This takeover should be viewed as part of a larger trend that is seeing the likes of Warburg Pincus back an IPO at MEG Energy, and pension fund AIMCo creating a public company called Chinook Energy out of its private oil and gas holdings. There is now an enormous amount of private capital chasing oil and gas investments, and those investors eventually need to exit their holdings.

CanEra was founded in 2008, and quickly built a substantial holding of oil and gas properties in southwestern Alberta. The company is run by veterans of Canetic Resources Trust, which was itself taken out by Penn West. (Welcome to the circle of life, Calgary style.)
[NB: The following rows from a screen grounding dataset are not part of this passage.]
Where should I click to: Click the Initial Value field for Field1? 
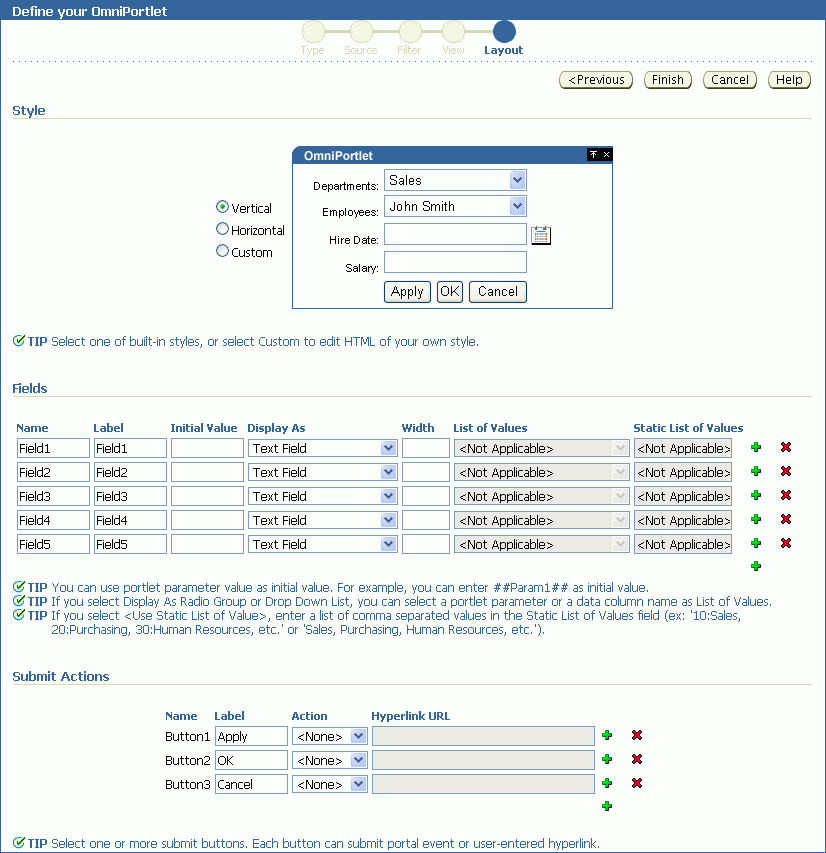click(x=206, y=447)
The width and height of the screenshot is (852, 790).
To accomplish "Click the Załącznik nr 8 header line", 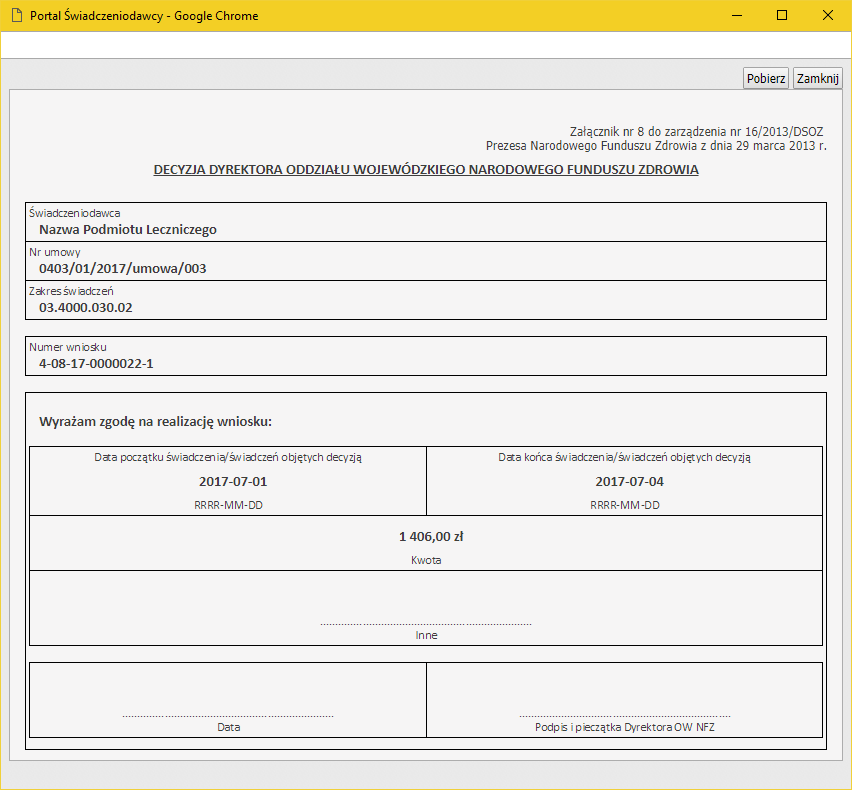I will tap(696, 132).
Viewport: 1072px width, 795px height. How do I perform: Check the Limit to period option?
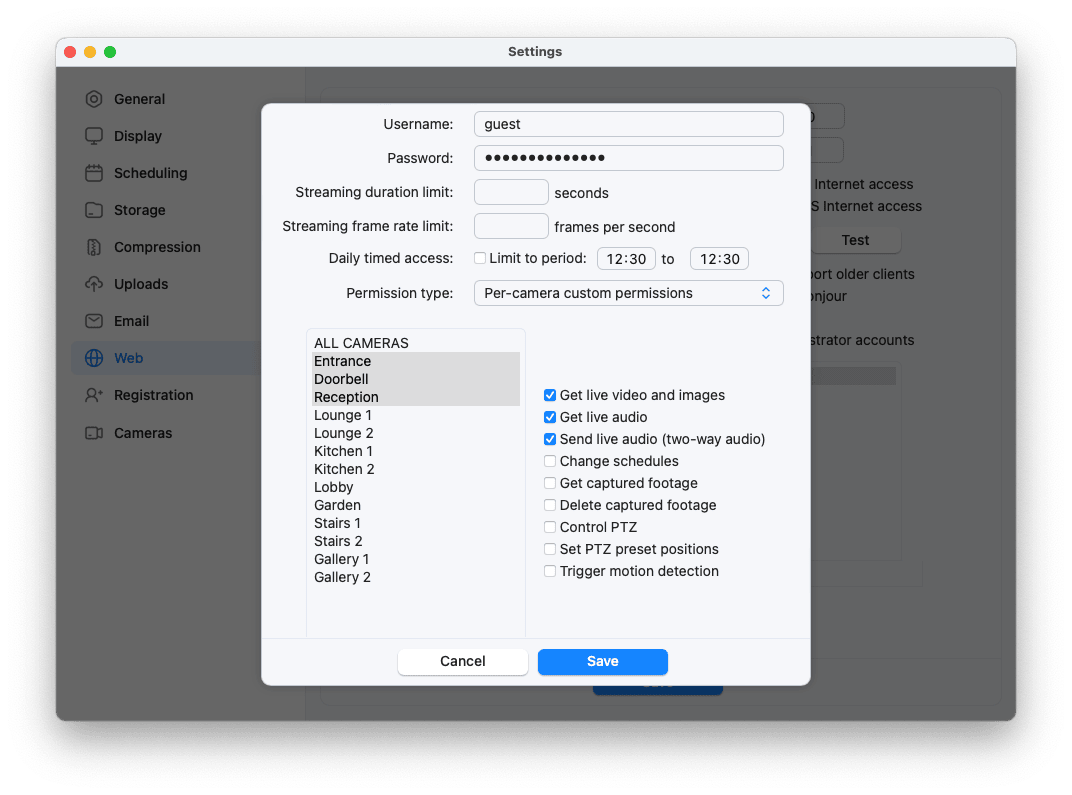coord(480,258)
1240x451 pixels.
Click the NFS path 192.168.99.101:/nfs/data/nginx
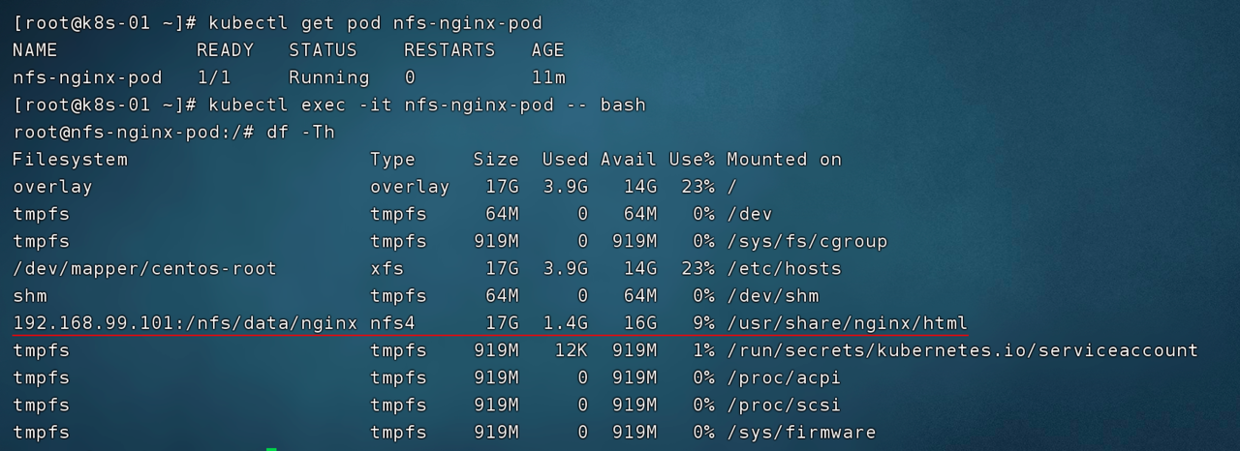(185, 323)
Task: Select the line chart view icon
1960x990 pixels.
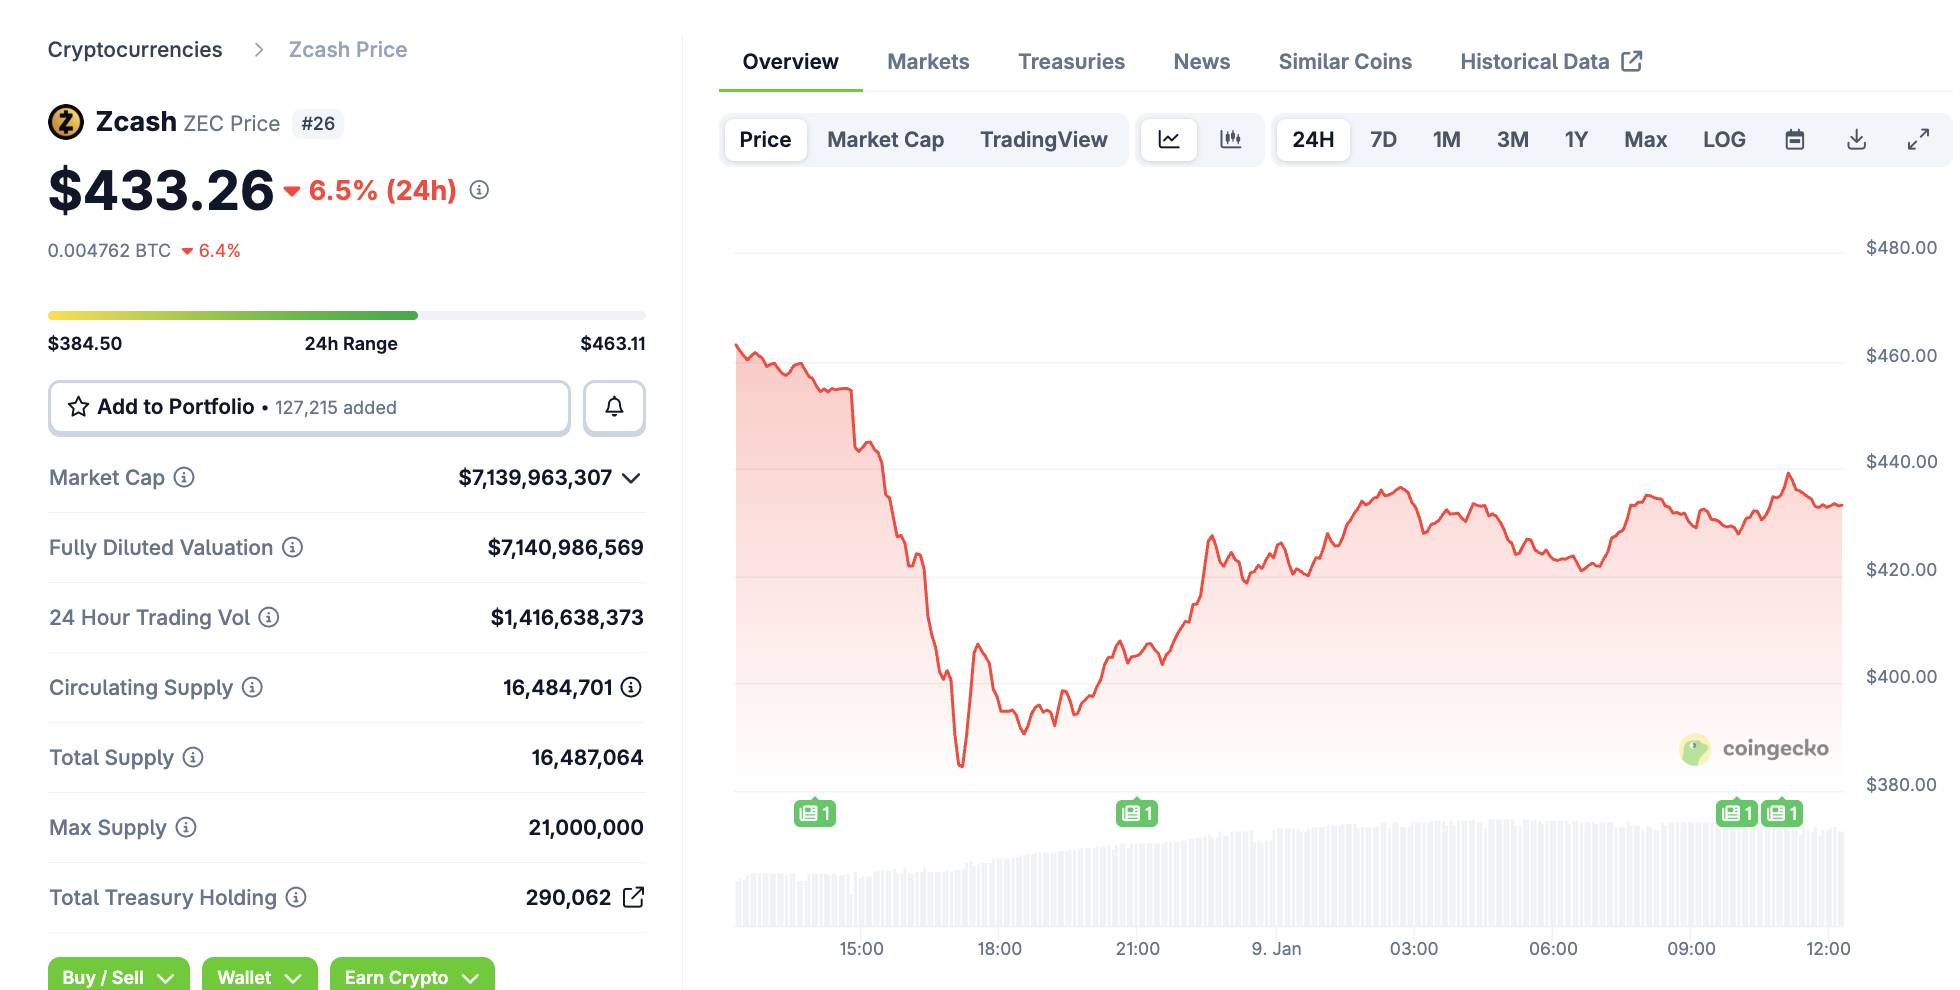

While CanEra is private, filings show the company raised $387-million in 2008 by tapping two energy-focused U.S. private equity funds: Natural Gas Partners, a $7.3-billion (U.S.) fund based in Texas, and Riverstone Holdings, a $16-billion fund run out of New York.

On Wedneday, CanEra managements and those funds cashed in by selling the company for $241-million in cash and 20.5 million Legacy common shares. Back-of-an-envelope calculations show that's a 30-per-cent return, over 18 months. This kind of performance explains the strong interest the private equity crowd is showing in energy investments.

To fund the takeover, Legacy did a $236-million bought deal equity financing on Wednesday that was led by GMP Securities and Macquarie Capital Markets.

On the acquisition, Legacy looked to Macquarie and GMP Securities as financial advisers, plus National Bank Financial as a "strategic adviser."

Across the table, CanEra tapped a trio of advisors, with TD Securities, FirstEnergy Capital and BMO Nesbitt Burns all getting credit for their assistance. There's an oil patch tradition of sharing the love after a deal by giving credit to all investment banks that have backed a company over the years.